Two-Stage Training: Supervised Fine-Tuning and Agentic Reinforcement Learning
AnomalyAgent employs cold-start SFT to ingrain tool-use semantics and trajectory adherence. Subsequently it applies group relative policy optimization (GRPO), a PPO variant that employs group-wise reward normalization, to optimize long-horizon strategies and self-reflection. The composite reward mechanism encompasses task reward for anomaly realism and localization, reflection reward for progressive improvement across synthesis steps, and behavioral reward regularizing tool invocation, output format, and trajectory efficiency.
Training curves demonstrate rapid convergence during SFT, followed by steady reward improvement in RL, confirming the effectiveness of the staged paradigm.
Figure 4: Training dynamics—SFT loss convergence and RL reward progression.
Quantitative and Qualitative Evaluation
AnomalyAgent yields superior IS (2.10) and IC-L (0.33) scores for anomaly generation on MVTec-AD, outperforming baselines including Gemini-img, GPT-img, Grok-img, AnoHybrid, and AnoStyler. Classification accuracy (57.0%) and pixel-level AP (74.2%) and image-level AP (99.3%) with downstream ResNet34 and UNet models are consistently higher than all zero-shot SOTA methods. The framework produces anomalies with enhanced semantic consistency and defect localization; qualitative comparisons illustrate marked improvements over single-step and prompt-only methods.
Figure 5: Visual comparison—AnomalyAgent achieves superior semantic consistency and anomaly localization across generative baselines.
Case Studies: Iterative Refined Synthesis
Case studies demonstrate the agent's ability to produce satisfactory defects with single IG calls, handle low-quality initial generations through prompt refinement based on QE feedback, and further boost realism and localization using both KR and QE feedback iteratively.
Figure 6: Case Study 1—high-quality anomaly with single IG call.
Figure 7: Case Study 2—prompt refinement via QE yields improved anomaly and mask.
Figure 8: Case Study 3—joint prompt refinement using KR and QE produces optimal synthesis.
Defect Diversity and Mask Generation
AnomalyAgent successfully generates diverse defect types with corresponding masks on multiple categories in MVTec-AD, enabling comprehensive evaluation and precise downstream anomaly localization.
Figure 9: Generated anomalies and masks for various defect types.

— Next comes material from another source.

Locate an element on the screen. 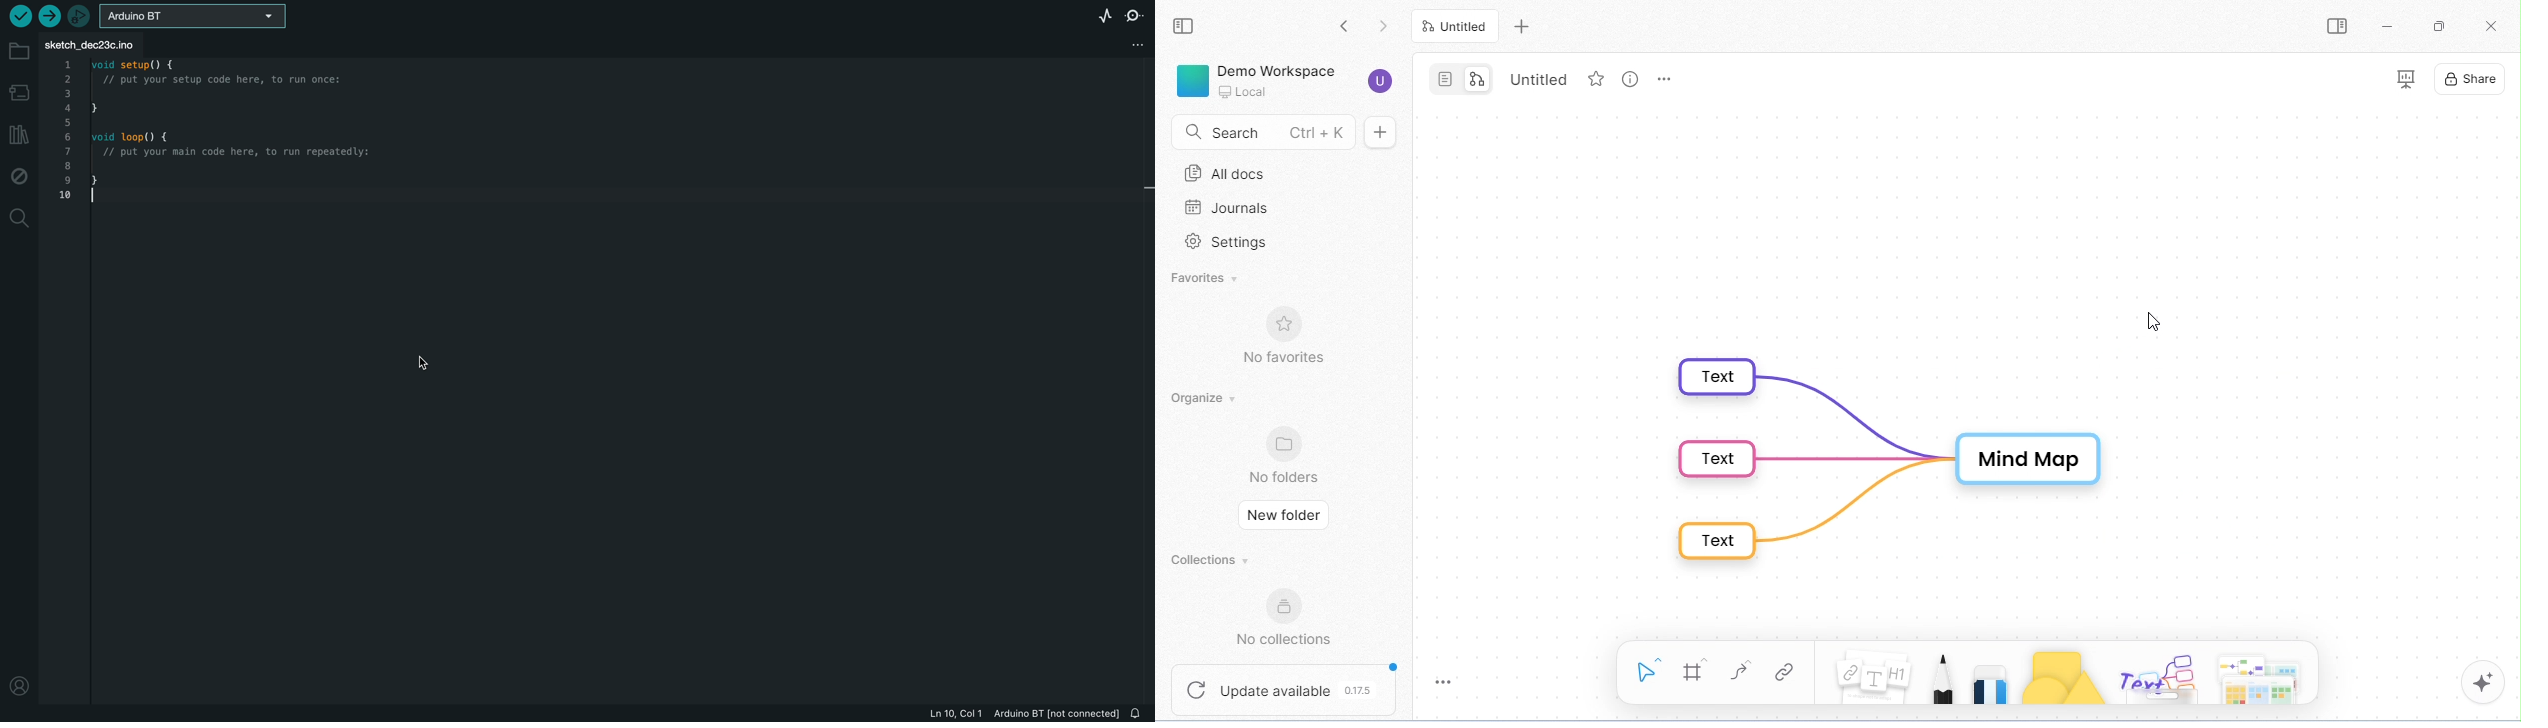 The height and width of the screenshot is (728, 2548). no favorites is located at coordinates (1291, 335).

Component and Reward Ablation
Ablation studies validate the cumulative benefit of PG, QE, KR, SFT, and RL for both anomaly realism/diversity and downstream accuracy. Task reward, reflection reward, and behavioral reward contribute synergistically, confirming the necessity of each for robust agentic optimization.
Practical and Theoretical Implications
Practically, AnomalyAgent achieves higher defect realism, semantic diversity, localization accuracy, and efficiency-cost trade-offs than all evaluated baselines. Theoretically, the work constitutes a paradigm shift in industrial anomaly synthesis, formalizing it as a closed-loop, agentic RL task with structured tool integration. This approach unlocks complex reasoning, adaptive planning, and iterative improvement capacities, elevating the potential for downstream industrial anomaly detection and segmentation, and generalizing towards broader multimodal synthesis scenarios.
Conclusion
AnomalyAgent introduces the first closed-loop agentic framework for industrial anomaly synthesis, leveraging tool-augmented reasoning and multi-turn RL optimization. The system exceeds previous zero-shot SOTA on both synthesis quality and downstream detection tasks, enabling controllable, semantically consistent, and diverse anomaly generation. This research lays groundwork for extending agentic RL paradigms to more complex multimodal generation challenges and scalable industrial data pipelines.